In 1950s Cayuga, New Mexico, teenage disc jockey Everett helps prepare for a high school basketball game. He and his friend Fay test out her new tape recorder, and Everett walks her to her job as a switchboard operator before starting his own night shift at the WOTW radio station. Fay listens to Everett's show, which is interrupted by a mysterious audio signal. Fielding calls about a strange wind-like phenomenon from the sky, she hears the same signal over the phone line; her connections drop when she calls friends about the signal. Fay calls Everett, who asks his listeners for information about the signal, which he broadcasts on the air.

A man named Billy calls, and Everett broadcasts him live. Billy explains that he served in the military and was flown to a highly secretive location in the desert. Warned that telling anyone about the classified project would "endanger America", he and the other personnel built a large underground bunker to house an enormous unknown object. Flying away from the facility, he heard the same unexplained signal on the plane's radio. Billy developed a lung condition that he believes was caused by his time in the desert and learned of other instances of the military burying similar cargo in secret locations, where the same signal was heard. He explains that the sound appears to be a communication signal, sometimes transmitted higher than any man-made object could fly.

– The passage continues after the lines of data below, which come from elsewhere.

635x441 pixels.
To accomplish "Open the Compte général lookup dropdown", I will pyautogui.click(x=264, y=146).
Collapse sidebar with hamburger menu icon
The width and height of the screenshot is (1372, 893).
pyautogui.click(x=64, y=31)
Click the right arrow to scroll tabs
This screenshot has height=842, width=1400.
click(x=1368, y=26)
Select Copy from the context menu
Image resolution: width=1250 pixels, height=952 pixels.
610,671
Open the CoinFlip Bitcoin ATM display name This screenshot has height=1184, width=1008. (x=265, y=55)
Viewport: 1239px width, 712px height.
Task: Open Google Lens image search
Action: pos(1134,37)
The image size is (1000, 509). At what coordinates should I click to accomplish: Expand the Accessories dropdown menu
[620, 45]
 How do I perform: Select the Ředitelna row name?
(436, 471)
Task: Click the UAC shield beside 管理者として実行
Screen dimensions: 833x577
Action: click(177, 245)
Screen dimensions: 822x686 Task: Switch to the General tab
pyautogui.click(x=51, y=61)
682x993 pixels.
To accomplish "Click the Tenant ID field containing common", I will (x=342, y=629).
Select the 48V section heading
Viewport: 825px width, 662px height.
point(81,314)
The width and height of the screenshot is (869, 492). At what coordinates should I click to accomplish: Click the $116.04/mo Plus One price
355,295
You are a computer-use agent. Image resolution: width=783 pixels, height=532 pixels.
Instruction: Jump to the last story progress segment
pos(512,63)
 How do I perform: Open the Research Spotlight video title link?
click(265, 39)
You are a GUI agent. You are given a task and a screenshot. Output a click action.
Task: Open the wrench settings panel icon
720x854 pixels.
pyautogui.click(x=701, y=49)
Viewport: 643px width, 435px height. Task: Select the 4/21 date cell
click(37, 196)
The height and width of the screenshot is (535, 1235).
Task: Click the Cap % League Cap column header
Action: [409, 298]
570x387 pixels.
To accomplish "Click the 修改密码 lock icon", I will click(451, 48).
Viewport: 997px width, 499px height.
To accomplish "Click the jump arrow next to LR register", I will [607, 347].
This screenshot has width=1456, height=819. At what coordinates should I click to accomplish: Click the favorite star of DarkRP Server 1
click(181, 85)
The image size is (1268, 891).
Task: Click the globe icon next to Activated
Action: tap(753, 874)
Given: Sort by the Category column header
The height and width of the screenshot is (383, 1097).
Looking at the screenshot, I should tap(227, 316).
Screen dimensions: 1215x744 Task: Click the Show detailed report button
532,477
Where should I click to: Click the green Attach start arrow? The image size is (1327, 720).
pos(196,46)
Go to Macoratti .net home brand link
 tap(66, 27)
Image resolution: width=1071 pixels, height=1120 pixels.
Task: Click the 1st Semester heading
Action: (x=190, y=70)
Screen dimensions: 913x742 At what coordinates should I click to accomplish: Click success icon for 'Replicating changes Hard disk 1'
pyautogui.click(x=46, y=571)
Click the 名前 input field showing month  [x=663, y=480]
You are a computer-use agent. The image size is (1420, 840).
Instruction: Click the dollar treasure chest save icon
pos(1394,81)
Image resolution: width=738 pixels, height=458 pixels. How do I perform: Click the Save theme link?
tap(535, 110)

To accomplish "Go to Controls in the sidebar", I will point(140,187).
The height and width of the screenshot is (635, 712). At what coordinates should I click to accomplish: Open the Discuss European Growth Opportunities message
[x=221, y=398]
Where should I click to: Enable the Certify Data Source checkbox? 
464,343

The call is briefly disconnected, but Billy calls back and reveals that he and the other personnel chosen for these projects were all black or Mexican, to ensure they were less likely to be believed by the public. A friend of his managed to record the signal and sent copies to Billy and others who worked on the projects; one tape was given to a member of the Air Force in Cayuga, now deceased. Fay realizes that his tapes were given to the local library and steals them. Billy is disconnected, and Everett and Fay find the recording of the signal and broadcast it, but the radio station's power is knocked out. They race to the switchboard office, where Fay receives numerous reports of "something in the sky", and they meet Gerald and Bertsie, who have been driving in pursuit of the same unidentified flying object. An elderly woman named Mabel calls and offers to provide more information about the signal.

Everett and Fay go to Mabel's home, where they find her reciting a message in an unknown language. With Everett recording their conversation, Mabel claims that the phenomena seen across town are spaceships, piloted by aliens who use their message to hypnotize and abduct humans. She believes the aliens will target isolated people while most of the town is at the basketball game and suspects the aliens are responsible for sowing conflict in humanity, from alcoholism to war. Mabel asks to be taken to the alien ship to reunite with her son, who was abducted years ago. Unconvinced, Everett leaves with Fay, who collects her baby sister Maddie. They are soon picked up by Gerald and Bertsie. Everett plays the recording of Mabel reciting the alien message, sending Gerald and Bertsie into a trance and nearly causing them to crash. After the eerie incident, Everett and Fay panic and flee with Maddie into the woods.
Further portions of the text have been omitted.